How much was Harare Central Hospital allocated from the 2016 budget? Has the same hospital received its first 2016 tranche? What has that to do with the purchase of a contract vehicle most likely approved in 2014 for 2015?
Before the media crusade against ‘mega salaries’ in the public sector in 2015, the stated Government policy had been to make conditions of service in the public sector so attractive that Zimbabwe would lure back its professionals, experts and doctors who had fled sanctions and the hyperinflation of 2007-2008. Are we now to read the crusade against ‘mega salaries’ and ‘mega perks’ to mean that Government has reversed its former policy and is no longer interested in retaining doctors and other professionals who are here or attracting back those who left in 2007-2008?

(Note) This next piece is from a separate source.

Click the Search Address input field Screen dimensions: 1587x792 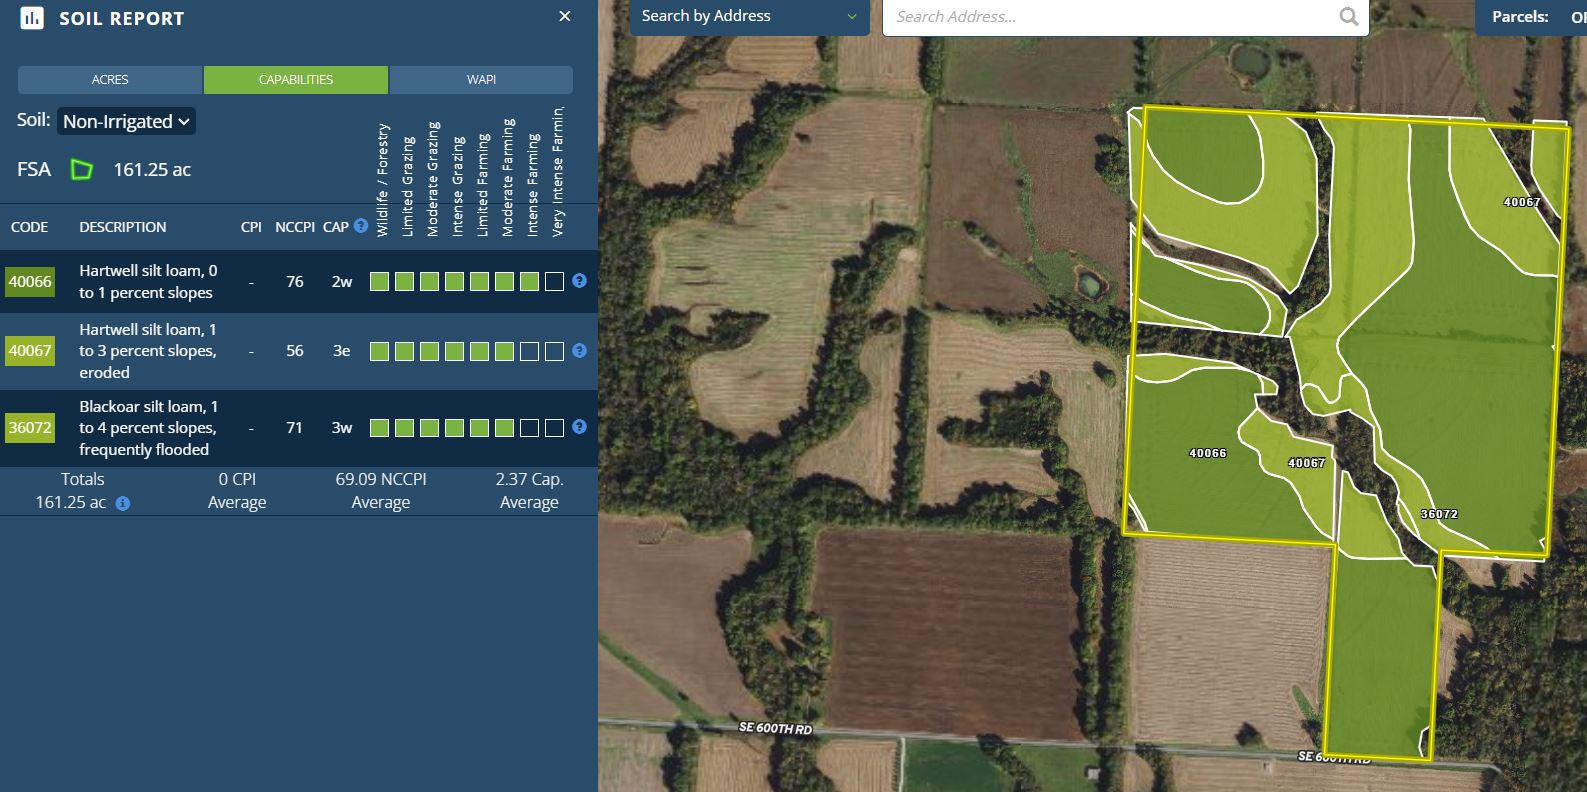pyautogui.click(x=1110, y=17)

Does Zimbabwe now have enough doctors, engineers, researchers and other technical and professional staff? If not, why is the press creating conditions for driving out those who have stayed put and discouraging those who may wish to come back home?
From the point of view of the public interest, how were citizens supposed to reconcile the crusade against ‘mega salaries’ and ‘mega perks’ with the top headline story in The Chronicle of the same day as The Herald story on Harare Central Hospital?

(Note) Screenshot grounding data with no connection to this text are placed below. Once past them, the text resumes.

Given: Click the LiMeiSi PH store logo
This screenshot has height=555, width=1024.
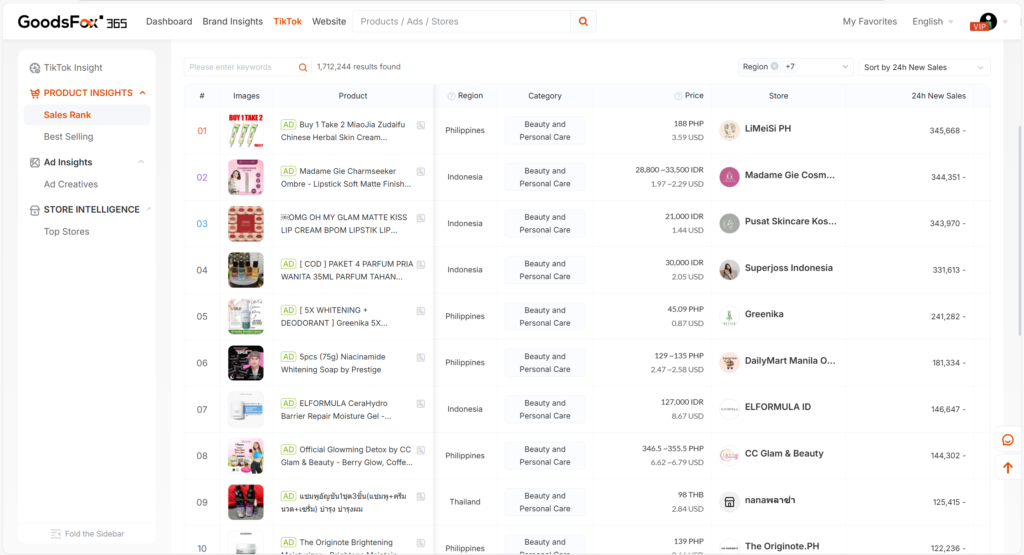Looking at the screenshot, I should click(x=729, y=130).
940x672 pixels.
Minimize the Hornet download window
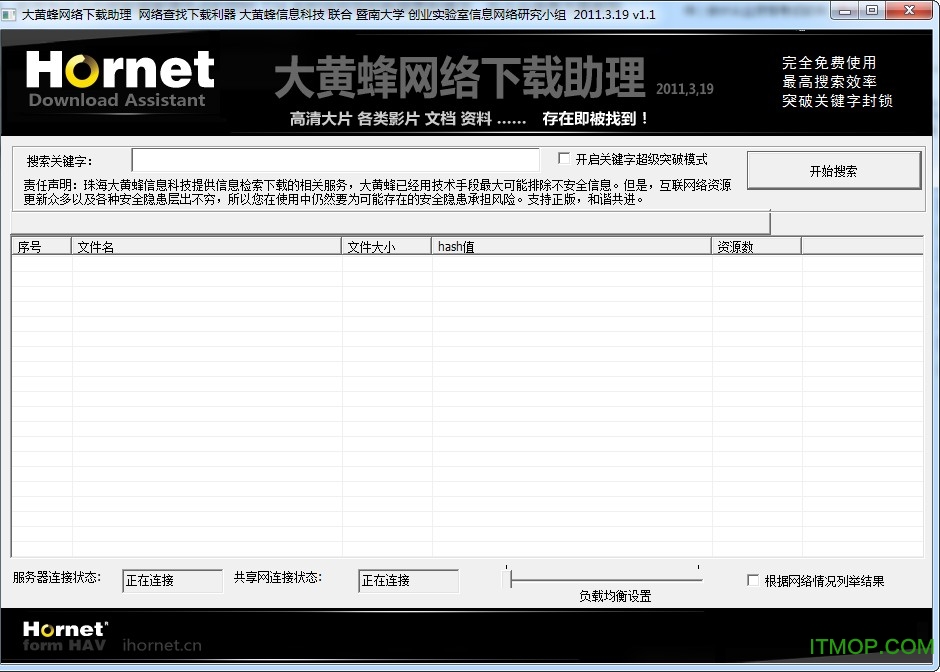(845, 10)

The Chronicle headline was:
‘Doctor Crisis at Mpilo (Hospital); 15 available out of 60 required; hospital sounds closure alarm; problem not unique (to Mpilo), says Permanent Secretary.”
In the context of the Government’s prior policy to retain professionals already in position and to use conditions of service to attract back those who left the country, a situation where only 15 doctors are in position instead of 60 requires a different frame from the ‘mega salaries’ and ‘mega perks’ frame. Such a different frame raises an entirely different set of questions:
Why do allegedly excessive ‘mega salaries’ and ‘mega perks’ appear to be driving away professionals from our public sector?
If 15 out of the required 60 doctors at Mpilo is a common ratio throughout Zimbabwe, why is the state failing to pay salaries and bonuses on time?
What would happen if all 60 doctors needed were in position and if all posts in the entire public sector were filled?
The not-so-unique situation at Mpilo Hospital puts into context President Robert Mugabe’s insistence that Treasury should honour the Government’s pledge to pay bonuses to public sector employees.
If 15 doctors in position out of the needed 60 do not present a unique situation in the public health sector, the positive effect of paying salaries and bonuses on time as well as the effect of honouring other contractual obligations would be to make sure we do not lose even the remaining 15 doctors out of 60 needed. Therefore the question arises, why is the President’s pledge to pay bonuses not being fulfilled as a matter of urgency?
It also follows that creating through the press an apparent conflict between the retention of hospital staff and the provision of service to patients is mischievous and contrary to the public interest. The patients would have no reason to flock to hospitals if there were no doctors and nurses to attend to them.
Even pharmacies full of drugs would serve no purpose without the experienced medical personnel to prescribe and dispense the medicines. Why is the press creating an ‘either-or’ frame which is not true in real life?
The press is telling the public that Zvavamwe is under investigation for purchasing an executive motor vehicle during a national drug shortage: Are the authorities investigating her the same authorities who gave her that contract, the same authorities who approved the capital budget for purchasing motor vehicles for senior management and the same authorities who are supposed to provide budget support for the purchasing of medicines?
Exactly what purpose would the investigation serve? And how would the investigation of Zvavamwe end the critical shortage of the same medicines in Mutare, Chipinge, Gwanda, Bulawayo and Mt Darwin?